Makie only working properly in REPL

I’m using:
vscode 1.59.1
Julia Language Support 1.3.33
Julia 1.6.1
Windows 10
GLMakie 0.4.6 (among many others)

I have code that retrieves data out of a SQLite db and displays in a simple series plot. When I either step through the file executing each line using ctrl+enter or selecting the whole file and using Alt+Enter, the plot shows just fine.

Here is a bit of the code…
fig = Figure(resolution=(1200,1800))
sc = display(fig)
Notifications_ax = Axis(fig[1,1])
series!(Notifications_ax,InfectionCount’)
Notifications_ax.yticks = 0:1:20
Notifications_ax.title =string("Covid Cases for “,lga,” between “,startdate,” and ", enddate)
Notifications_ax.xlabel = “Days”
Notifications_ax.ylabel = “Number of cases”

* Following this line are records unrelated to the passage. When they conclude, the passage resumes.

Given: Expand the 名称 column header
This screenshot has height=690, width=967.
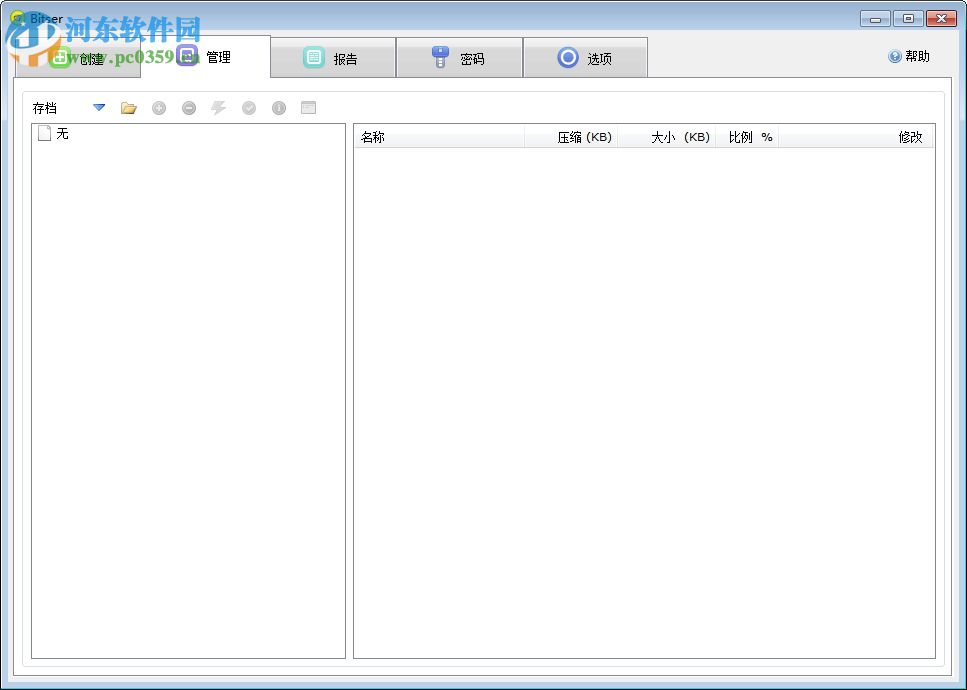Looking at the screenshot, I should point(440,137).
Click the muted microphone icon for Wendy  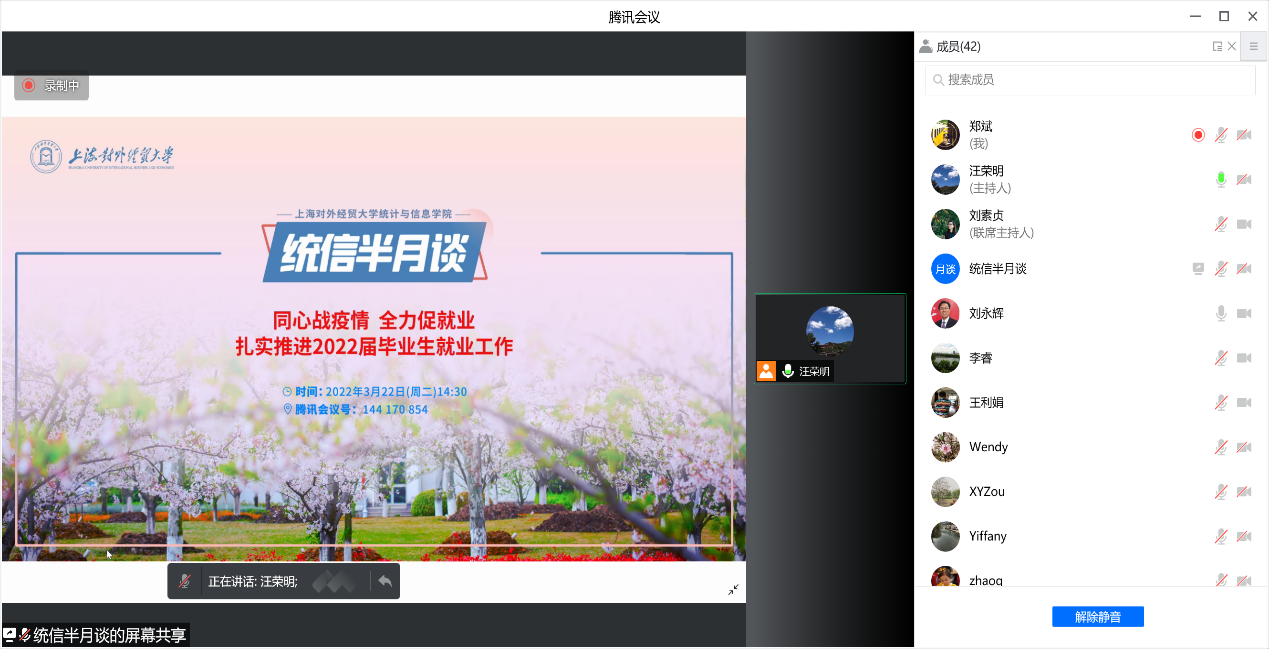(x=1221, y=447)
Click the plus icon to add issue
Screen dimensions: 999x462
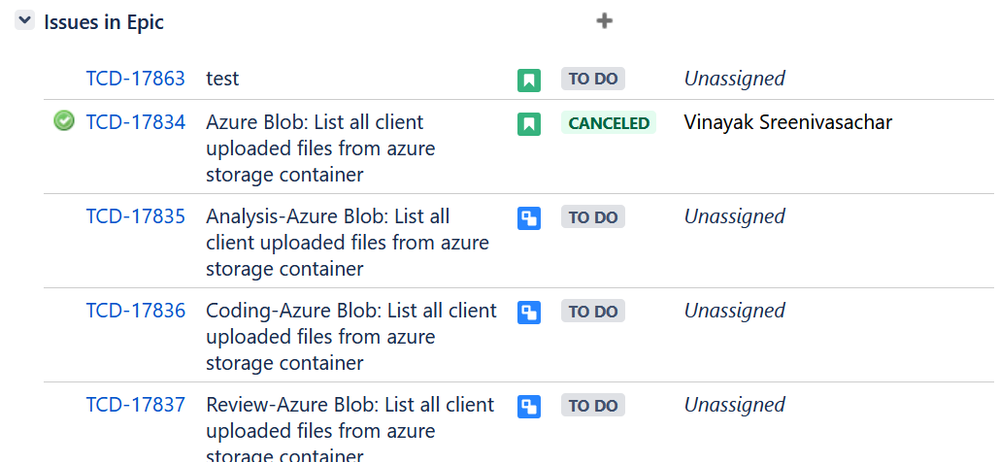click(x=604, y=21)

However when I try and run the file using wither F5 or ctrl+F5 a white Makie window appears, stays blank for a minute then closes without ever showing the plot. This behavior is repeatable, even after restarting vscode.

Can anyone point me in a direction that might get me to the bottom of this? Could this be related to bad code or perhaps incompatibilities between packages?

Thanks
Steve

If you run a file in VSCode, I think a new julia process is opened and the code run until it’s done and the julia process exits. When your code is done, the Makie window will just close again because there’s nothing keeping the process running and the window open. I guess there should be some kind of option to run a file such that afterwards it goes into interactive Repl mode. Or you include your code file from the repl instead of using the run file option from vscode.

Yeah, make sure you select the Julia: Execute active File in REPL option, not Julia: Run File in New Process:
image

IIRC F5 defaults to the “new process” option.

Alternatively, just add a readline() call to the end of your file so the process stays alive until you hit enter in the terminal.

1 Like

Thanks jules, seb. Both worked and I’m starting to understand the execution paradigm, Should there be any performance difference between these two methods?

Steve

No, only if you start a new process every time, you pay for compilation again and again so it’s better to avoid that

You can also use one of the “execute code cell” commands.
If you didn’t mark any cells boundaries (a line starting with ##), the whole file is one cell, so it’s executed in the REPL.